You see a trailer that night at the theater for a new Eddie Murphy movie, and then you see a billboard on the street promoting Charlie Murphy doing stand-up in town, and then one of your friends sends you a link to a post at TMZ showing recent photos of the actress  from “The Golden Child.”
What is happening here? Is the universe trying to tell you something?”

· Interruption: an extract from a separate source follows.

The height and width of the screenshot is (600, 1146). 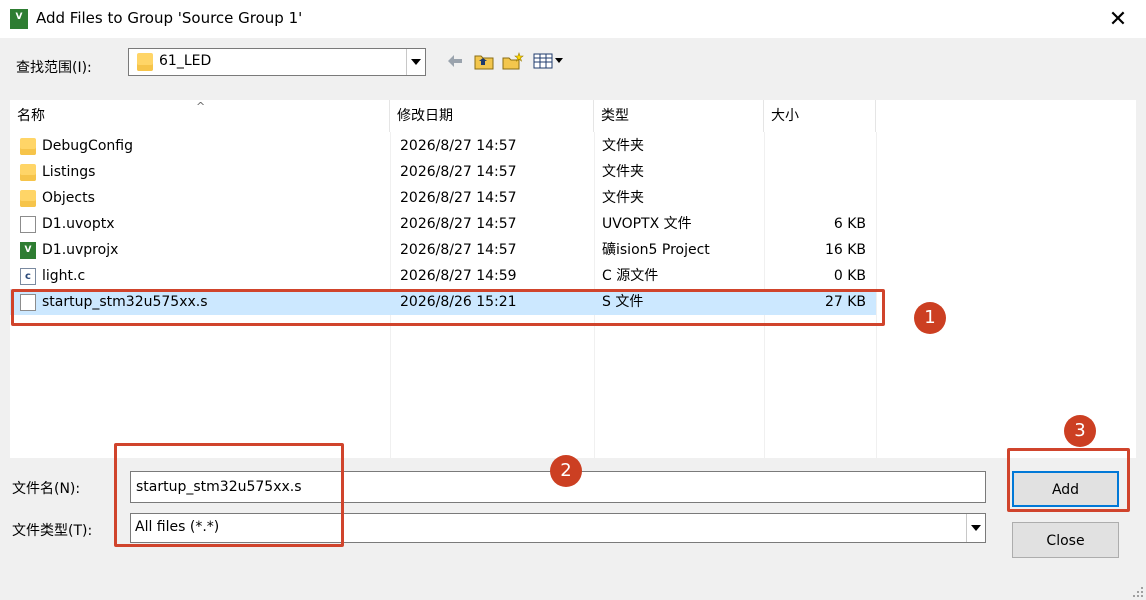 What do you see at coordinates (88, 146) in the screenshot?
I see `file-name: DebugConfig` at bounding box center [88, 146].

......and provided the underlying psychological explanation:

“No. This is called the frequency illusion.
Since the party and the conversation where you and your friends took turns saying “I-ah-I-ah-I want the kniiiife” you’ve flipped channels plenty of times; you’ve walked past lots of billboards; you’ve seen dozens of stories about celebrities; you’ve been exposed to a handful of movie trailers.
The thing is, you disregarded all the other information, all the stuff  unrelated to “The Golden Child.” Out of all the chaos, all the morsels of data, you only noticed the bits which called back to something sitting on top of your brain.
A few weeks back, when Eddie Murphy and his Tibetan adventure were still submerged beneath a heap of pop-culture at the bottom of your skull, you wouldn’t have paid any special attention to references to it.
If you are thinking about buying a new car, you suddenly see people driving them all over the roads. If you just ended a long-time relationship, every song you hear seems to be written about love. If you are having a baby, you start to see them everywhere.
When the frequency illusion goes from a passive phenomenon to an active pursuit, that’s when you start to experience confirmation bias. Confirmation bias is seeing the world through a filter, thinking selectively. ”

[Full article here.]  

  McRaney backed his explanation with careful research and relevant statistics, strongly elaborating each topic with coherence and simplicity, mixed with a dash of witticism and mild sarcasm. Besides that, his use of day-to-day examples makes psychology a more approachable subject. I also particularly appreciate that one chapter deals with one topic at a time, making it easy to absorb and not be too concerned about losing track of the book's content.
  McRaney challenged and showed us how deluded about ourselves we actually are. Actions that we thought were made through a series of careful consideration could be nothing more than a simple psychological trick that happened somewhere in the murky depths of our unconsciousness. We aren’t such logical and rational creatures after all. 

*Some topics from the blog and book are overlapping, though certain subjects available on the blog wasn’t included in the book.